Once the remains of the bindings had been removed, the man rapped a large piece of cloth about me, pulled me down, and roughly shoved me back out into the cold. Outside, he dragged me a good distance away from the shelter, as if to banish me from site. I could only guess that since the Burning Winds had started with me, they were blaming me for the damage. I wanted to tell him the truth, but didn’t try to speak again. Even if I had been able to speak, I knew that he wouldn’t be able to understand, just as I heard them speak many times but had no idea what they were saying.

He left me there and sulked away, not saying a word to me either.


Two men in a large wagon picked me up and brought me here, along with so many others. I thought at first that this was a punishment for what had happened, but now I believe that this place would have been my destiny anyway.

We lay in piles upon the stony ground, unable to even feel the comfort of a bit of soil beneath us. In the two days I have been here, I have seen entire piles hauled to the far end of the yard. A terrible noise comes from there.

The sun is up now and the tractor like machine that carries us away is coming for me. It lifts me up with a stack of my kinfolk and moves us toward the dreadful noise. As we approach, I can see men standing next to a large machine. I watch in horror as a man lifts a noble fir such as me, but still green and full and perfectly shaped. No matter, he feeds the poor tree into the machine, its grinding noises dropping just a fraction as if it might choke. But no, from its other end, it spits chips out into an ever-growing pile; our final resting place, though it hardly qualifies as restful.

 I am dumped next to the men, and before I even have time to panic, I am grabbed and carried forward. I can see into the machine now, see the spinning and glistening teeth that will be my demise. I look away in terror … but then we stop.

When I dare look again, I see another man, standing next to the machine, shaking his head and pointing back over his head. The men holding me start walking in the direction the other has pointed. I don’t know what is happening, as I am hauled past all the other fallen trees awaiting their fate, carried to the very edge of the yard.

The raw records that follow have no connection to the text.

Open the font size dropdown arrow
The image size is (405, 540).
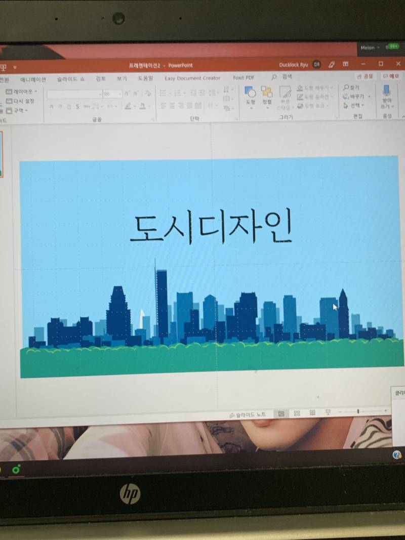click(x=119, y=93)
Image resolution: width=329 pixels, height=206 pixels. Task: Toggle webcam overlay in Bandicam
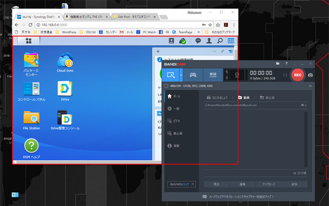click(x=236, y=75)
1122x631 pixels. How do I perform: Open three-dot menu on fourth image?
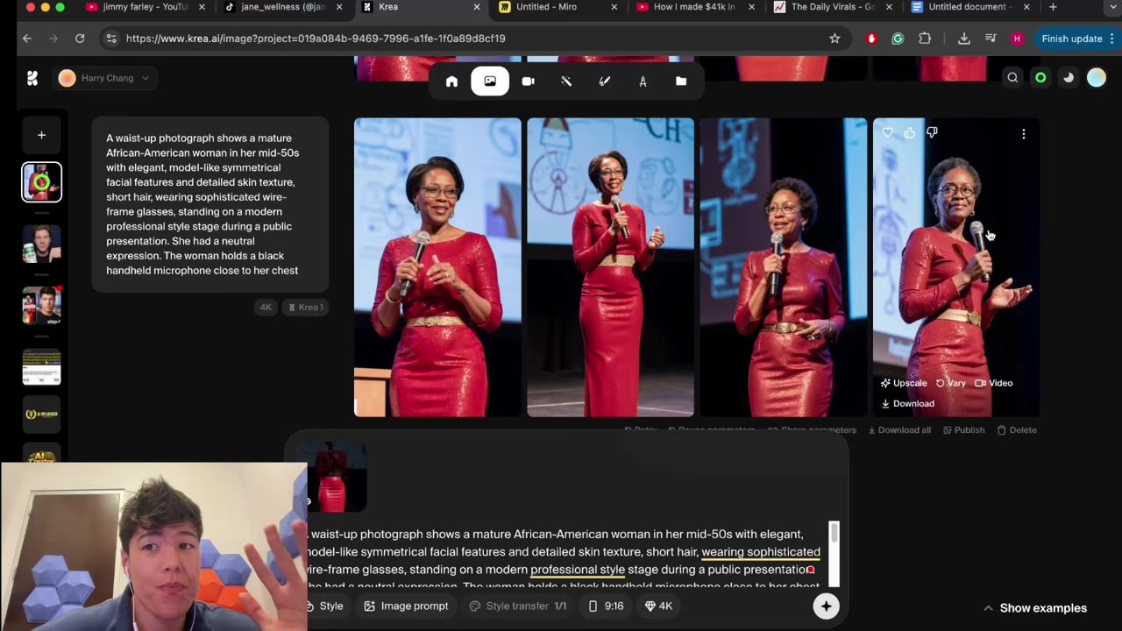pos(1023,134)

I am cast down a hillside into a ravine.

I land and slide clumsily the last few feet to the bottom, where a small creek flows through weeds and fallen leaves. There is very little snow here, but what there is on the sloped hill is pure and white. I can still hear the machinery grinding away above me, but the sound is muffled and faint, almost in another world.

Because I have been transported, out of the hell that was my life since being stolen from the farm, back to a world that I can understand.

I am shocked, injured, as close to death as is possible, half burned away with no hope of recovering. But I have been released.

Has all this suffering brought me to this place? Am I to be allowed to die a dignified, honorable death. Have I earned the right to lie upon the earth like one of the great sentinels of the forest, those that grow hundreds of feet and live hundreds of years before they finally fall to the forest floor and slowly, slowly pass back into it, until finally, just a brittle husk remains, a home for some small creatures, or sustenance for future generations?

If such a restful end is to be mine, then I can be at peace with that. A noble end.